But as she participated in Kenya’s “GenZ protests” that month — one of the biggest in the country’s history — the app became her savior.

On Zello, “we were getting updates and also updating others on where the tear-gas canisters were being lobbed and which streets had been cordoned off,” Betty, 27, told Rest of World, requesting to be identified by a pseudonym as she feared backlash from the police. “At one point, I also alerted the group [about] suspected undercover investigative officers who were wearing balaclavas.”

Nairobi witnessed massive protests in June as thousands of young Kenyans came out on the streets against a proposed bill that would increase taxes on staple foods and other essential goods and services. At least 39 people were killed, 361 were injured, and more than 335 were arrested by the police during the protests, according to human rights groups.

Amid the mayhem, Zello, an app developed by US engineer Alexey Gavrilov in 2007, became the primary tool for protestors to communicate, mobilize crowds, and coordinate logistics. Six protesters told Rest of World that Zello, which allows smartphones to be used as walkie-talkies, helped them find meeting points, evade the police, and alert each other to potential dangers. 

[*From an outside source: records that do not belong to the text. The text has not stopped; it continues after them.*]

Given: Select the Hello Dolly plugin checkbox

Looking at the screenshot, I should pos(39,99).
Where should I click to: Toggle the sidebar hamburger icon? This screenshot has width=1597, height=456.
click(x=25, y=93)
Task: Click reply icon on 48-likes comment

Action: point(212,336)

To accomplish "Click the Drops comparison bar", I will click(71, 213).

Digital services experts and political analysts said the app helped the protests become one of the most effective in the country’s history.

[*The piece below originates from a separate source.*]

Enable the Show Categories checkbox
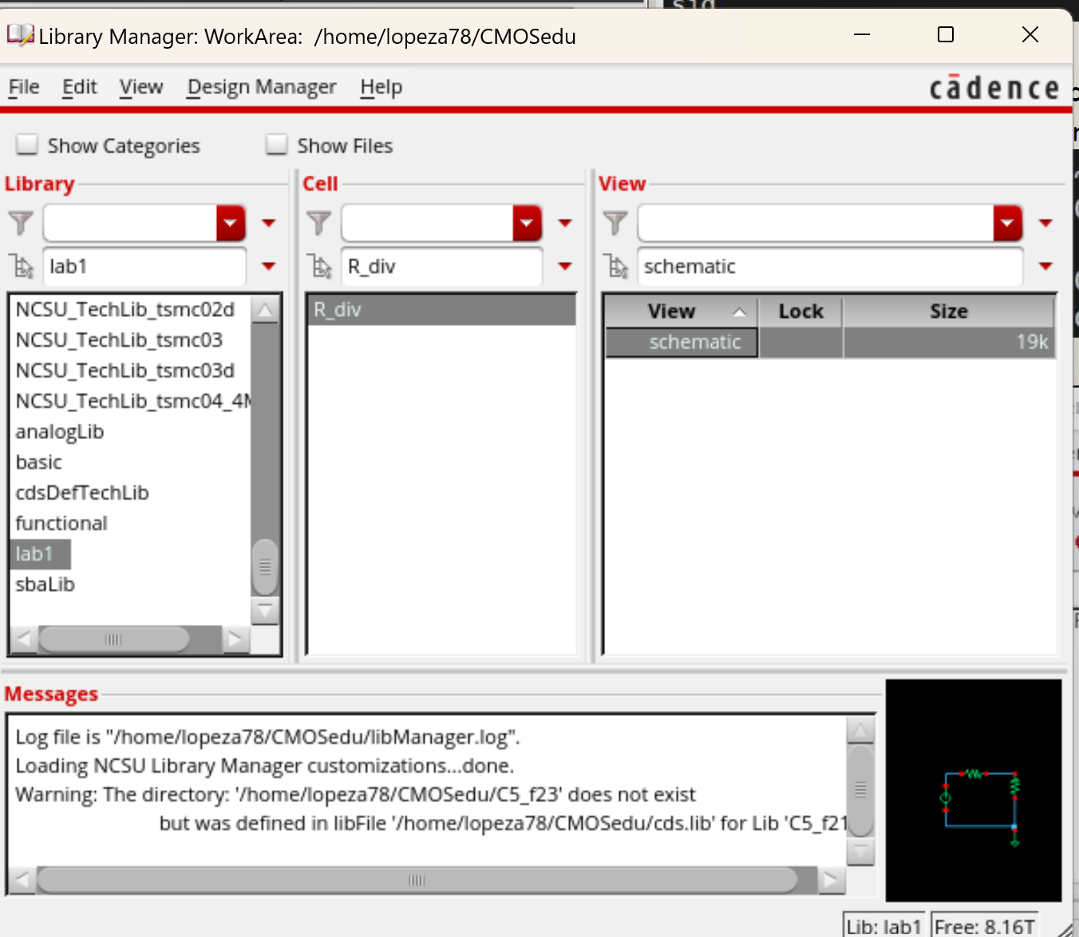The height and width of the screenshot is (937, 1079). pyautogui.click(x=28, y=144)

According to Herman Manyora, a political analyst and lecturer at the University of Nairobi, mobilization had always been the greatest challenge in organizing previous protests in Kenya. The ability to turn their “phones into walkie-talkies” made the difference for protesters, he told Rest of World.

“The government realized that the young people were able to navigate technological challenges. You switch off one app, such as [X], they move to another,” Manyora said.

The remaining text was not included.